Asthma is characterized by the association of airway hyperresponsiveness (AHR), inflammation, and remodelling. The aim of the present article is to review the pivotal role of airway smooth muscle (ASM) in the pathophysiology of asthma. ASM is the main effector of AHR. The mechanisms of AHR in asthma may involve a larger release of contractile mediators and/or a lower release of relaxant mediators, an improved ASM cell excitation/contraction coupling, and/or an alteration in the contraction/load coupling.
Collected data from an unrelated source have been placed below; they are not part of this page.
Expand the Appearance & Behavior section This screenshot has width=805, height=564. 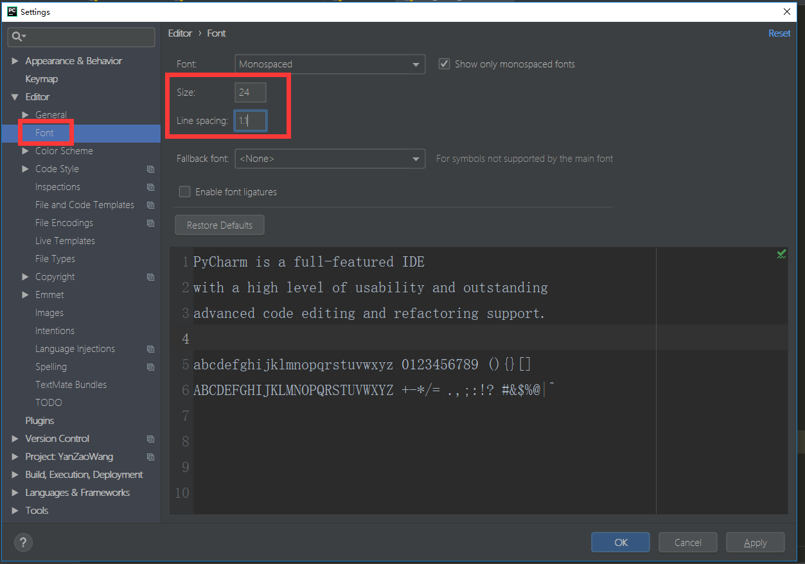[x=15, y=60]
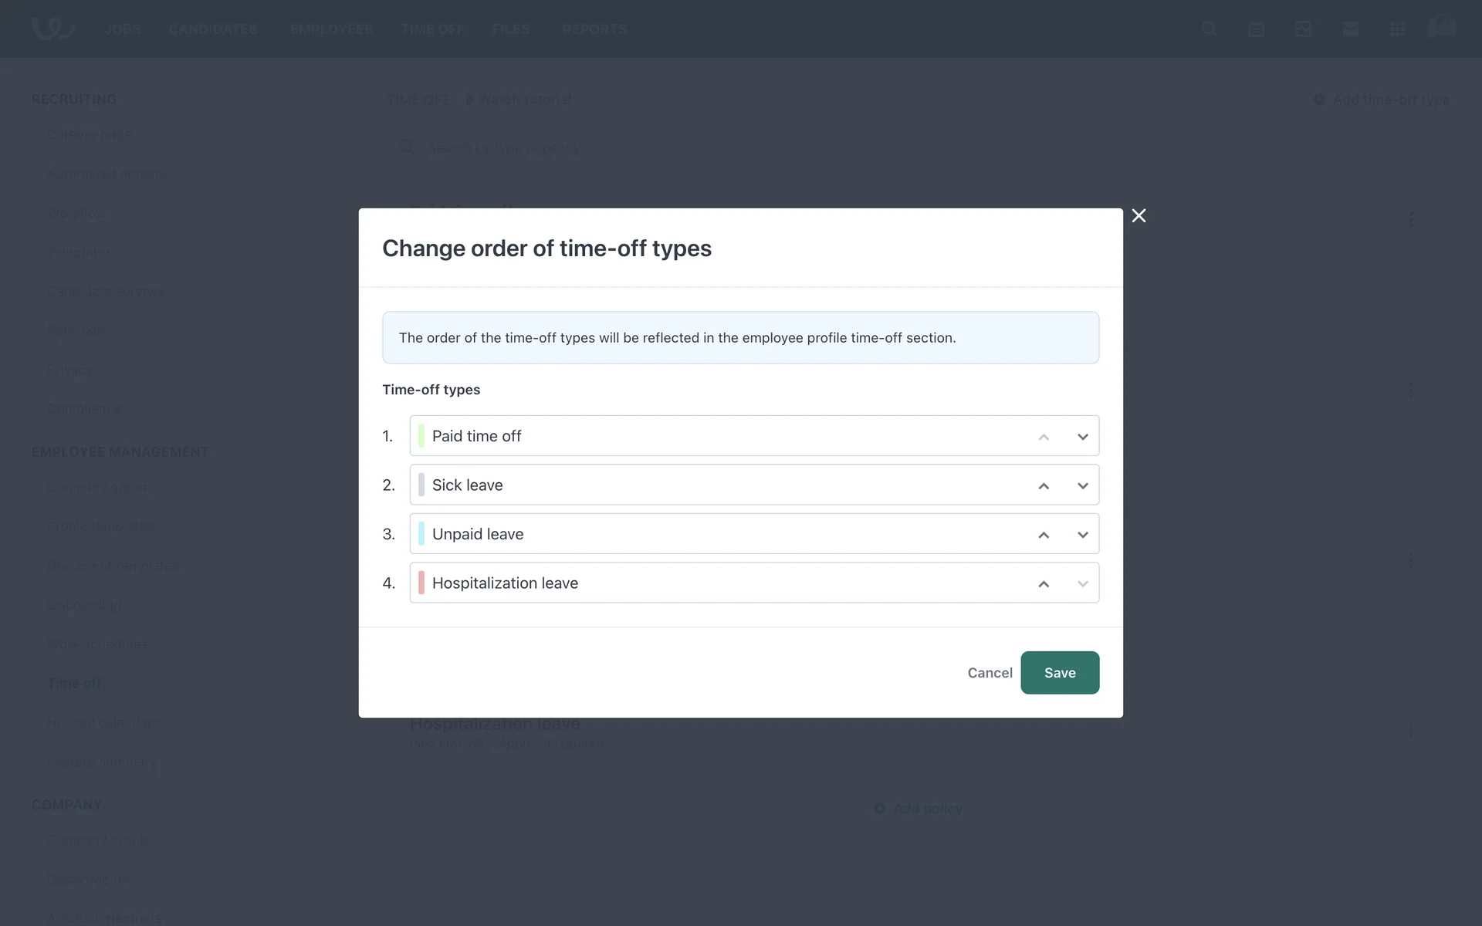Screen dimensions: 1482x926
Task: Cancel reordering time-off types
Action: 990,673

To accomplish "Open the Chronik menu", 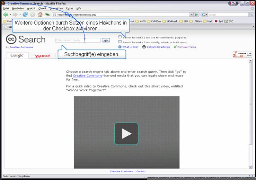I will click(42, 8).
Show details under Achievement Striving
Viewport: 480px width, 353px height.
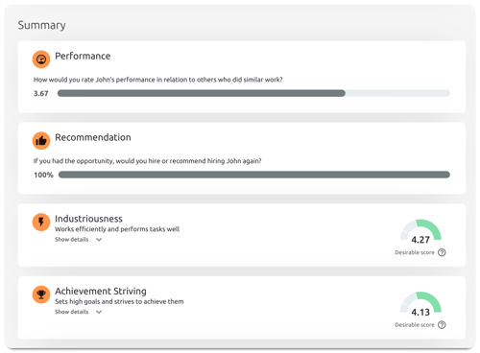(72, 312)
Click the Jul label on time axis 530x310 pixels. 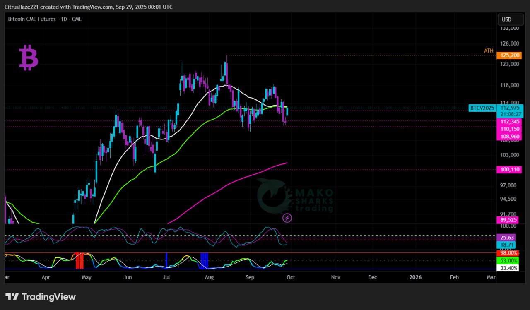(166, 277)
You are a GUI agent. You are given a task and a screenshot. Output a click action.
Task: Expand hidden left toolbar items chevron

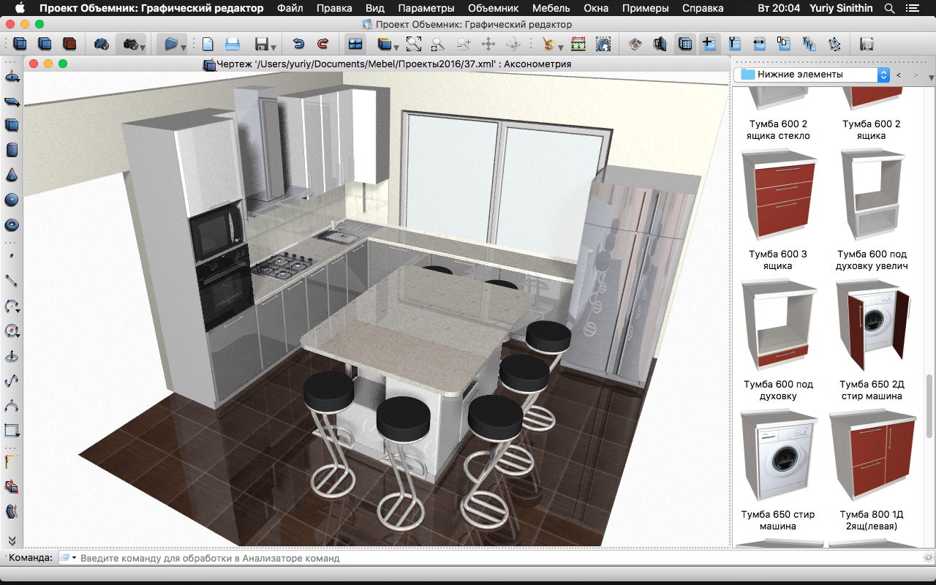(12, 540)
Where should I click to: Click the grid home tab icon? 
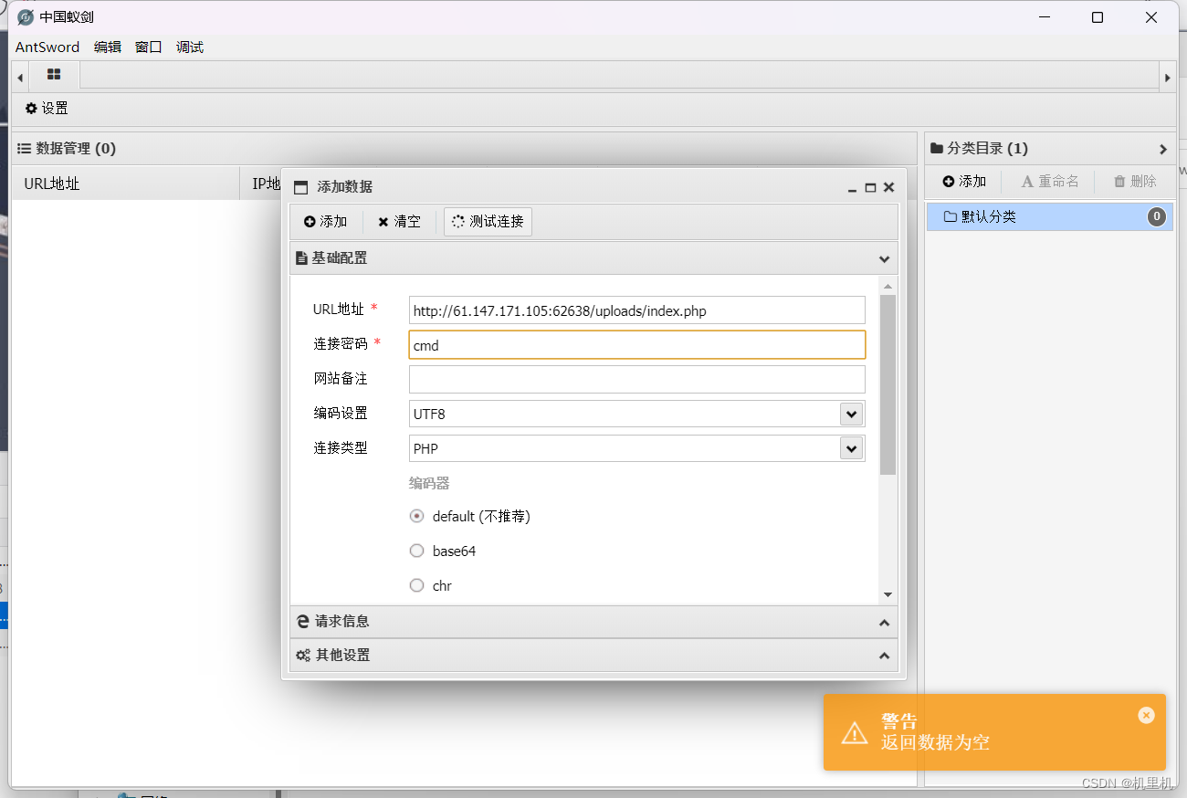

Beyond its contractile function, ASM is also involved in bronchial inflammation and remodelling. Whereas ASM is a target of the inflammatory process, it can also display proinflammatory and immunomodulatory functions, through its synthetic properties and the expression of a wide range of cell surface molecules. ASM remodelling represents a key feature of asthmatic bronchial remodelling. ASM also plays a role in promoting complementary airway structural alterations, in particular by its synthetic function.

Figure 1

Impaired ASM cell calcium homeostasis leading to enhanced proliferation in asthma. In severe asthmatic ASM cells, an altered calcium homeostasis related to an increased influx leads to phosphorylation and activation of CaMK-IV, that, in turns, successively activates PGC-1α, NRF-1, and mtTFA. This transduction pathway results in an increase of mitochondrial biogenesis leading to enhanced ASM proliferation [61]. In nonsevere asthmatic ASM cells, an altered expression and function of SERCA2 may account for the altered calcium homeostasis, which leads to enhanced ASM proliferation [62]. Whatever the mechanism, such altered calcium homeostasis enhances cell contractility. ASM: airway smooth muscle; CaMK-IV: calcium/calmodulin-dependent protein kinase IV; G: G protein; mtTFA: mitochondrial transcription factor A; NRF: nuclear respiratory factor; PGC: peroxisome proliferator-activated receptor γ coactivator; PLC: phospholipase C; SERCA: sarcoendoplasmic calcium pomp; SR: sarcoplasmic reticulum.

Figure 2

Mechanisms underlying mast cell myositis in asthma. In asthma, the mechanisms leading to an infiltration of airway smooth muscle (ASM) layer by mast cells, termed mast cell myositis, involve (1) mast cell chemotaxis towards the ASM bundle, (2) direct mast cell-ASM cell adhesion, and (3) mast cell-extracellular matrix- (ECM-) ASM cell adherence. Upon mast cell activation, mast cells release mediators which activate ASM cells, such as tryptase and TNF-α (TNFSF2). As a consequence, ASM cells produce and secrete chemotactic factors for mast cells, leading to an autoactivation loop. Under stimulation by Th1, Th2, and/or proinflammatory cytokines, produced by various inflammatory cells, ASM cells also secrete a wide range of mast cell chemotactic factors.

Figure 3

Representative optic microscopic from bronchial sections stained with Haematoxylin, Eosin, and safranin stain were obtained from (a) a control subject or (b) an asthmatic patient (printed from Bara et al. [12], with permission of European Respiratory Journal publisher) E: epithelium; G: mucous gland; SM: smooth muscle. Scale bars represent 50 μm.